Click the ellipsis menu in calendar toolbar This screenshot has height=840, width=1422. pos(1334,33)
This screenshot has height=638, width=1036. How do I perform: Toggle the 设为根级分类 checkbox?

━━━

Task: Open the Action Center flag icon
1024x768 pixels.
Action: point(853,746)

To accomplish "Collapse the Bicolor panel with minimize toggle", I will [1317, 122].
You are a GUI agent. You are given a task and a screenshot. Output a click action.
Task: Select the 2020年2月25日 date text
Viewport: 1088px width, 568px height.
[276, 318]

━━━

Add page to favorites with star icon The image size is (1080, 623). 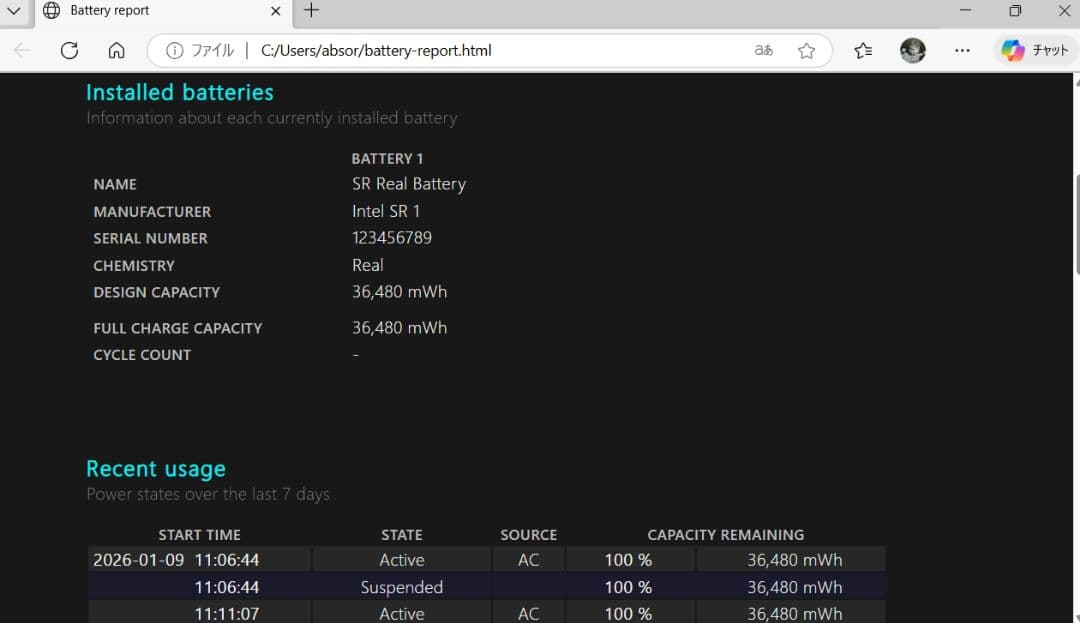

━━━

• [The problem]
Would you print exactly, and only, the lines of the data above from the line with "Click the ellipsis" through the line with "This screenshot has height=638, width=1036.", inclusive?

• [Solution to this task]
Click the ellipsis menu in calendar toolbar This screenshot has height=840, width=1422. pos(1334,33)
This screenshot has height=638, width=1036. How do I perform: Toggle the 设为根级分类 checkbox?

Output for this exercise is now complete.